Maitland se quedó tendido pasivamente, con una mano en la cadera de ella. Mientras se desvestía, Jane cambió de un modo sorprendente. La sonrisa satisfecha se desvaneció. Parecía que tener conciencia de su propia desnudez la distanciara de Maitland, activara en ella algún reflejo defensivo. Se arrodilló atravesada sobre él, apretándole la caja torácica con las rodillas agudas. Maitland se enderezó para tranquilizarla, pero ella se apartó, espetándole con dureza:

—Así no. Antes quiero algún dinero. Vamos, dinero a cambio de sexo.

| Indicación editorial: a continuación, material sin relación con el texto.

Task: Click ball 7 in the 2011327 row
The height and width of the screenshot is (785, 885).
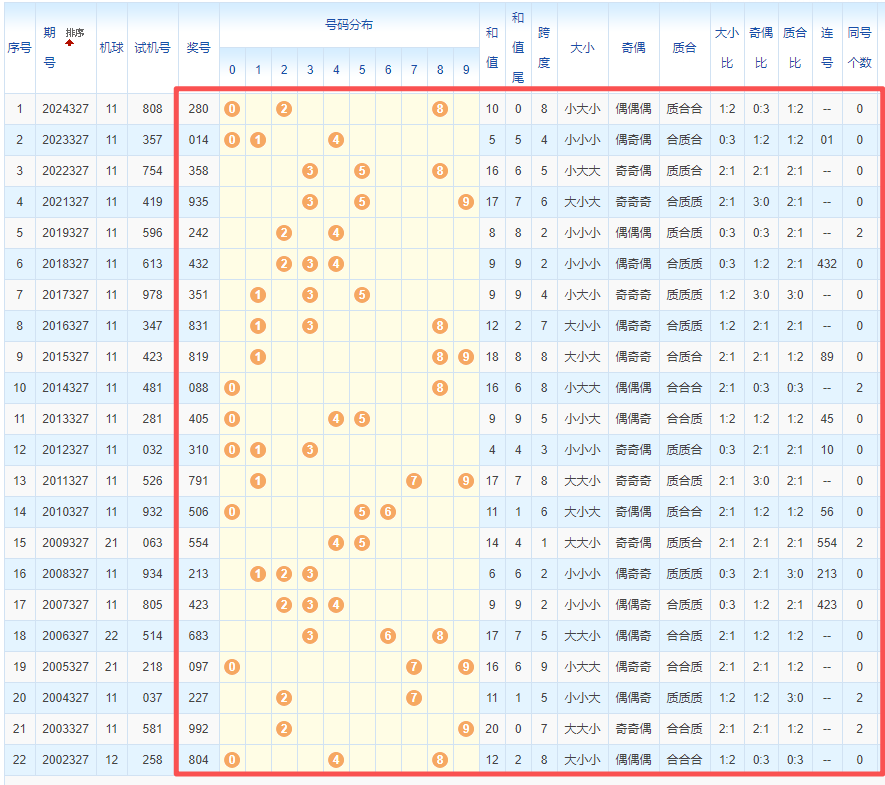Action: click(x=414, y=481)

—Jane… por el amor de Dios.

—Deja a Dios en paz… no me acuesto contigo por el amor de él ni por el de nadie. —Le tendió la billetera—. Cinco libras… quiero cinco libras.

—Jane, tómalo todo. Es tuyo.

¡Cinco! —Jane le sujetó los hombros con las manos, clavándole las uñas en la piel magullada—. Vamos… ¡En la autopista cualquiera me paga diez!

—Jane… tu cara…

—¡Olvídate de mi cara!

Confundido por el exabrupto, Maitland hurgó torpemente en la billetera. Mientras contaba los billetes de una libra, ella se los arrebató y los guardó debajo de la almohada.

Maitland le sostuvo los pechos mientras ella montaba a horcajadas sobre él. Trató de tener conciencia de todos los movimientos y presiones de ese acto sexual, del orgasmo que lo atravesó como un rayo, sacudiéndole todos los nervios en tensión. Aceptó las reglas del juego de la joven, contento con la libertad que implicaban, con el reconocimiento de que ambos necesitaban evitar todo tipo de compromiso recíproco. Las relaciones que había tenido con Catherine y con su madre, incluso con Helen Fairfax, todas las mil y una transacciones emocionalmente sobrecargadas de la niñez, habrían sido más tolerables si él hubiera podido pagarlas con una moneda neutral, un dinero contante y sonante que saldara las pesadas cuentas de esas relaciones. Lejos de querer que esta muchacha lo ayudara a escapar de la isla, Maitland estaba utilizándola. Por motivos que nunca había aceptado antes, la necesidad de liberarse del pasado, de los años de la niñez, de su esposa y de sus amigos, con todos sus afectos y exigencias, y de vagabundear para siempre en la ciudad vacía de su propia mente.

Sin embargo, terminado el breve acto sexual, Jane Sheppard metió la mano bajo la almohada y le tendió a Maitland las cinco libras. Se arregló el pelo y torció la cara retirando los muslos acalambrados. Como Maitland titubeaba, le quitó el dinero de la mano y lo puso de vuelta en la billetera.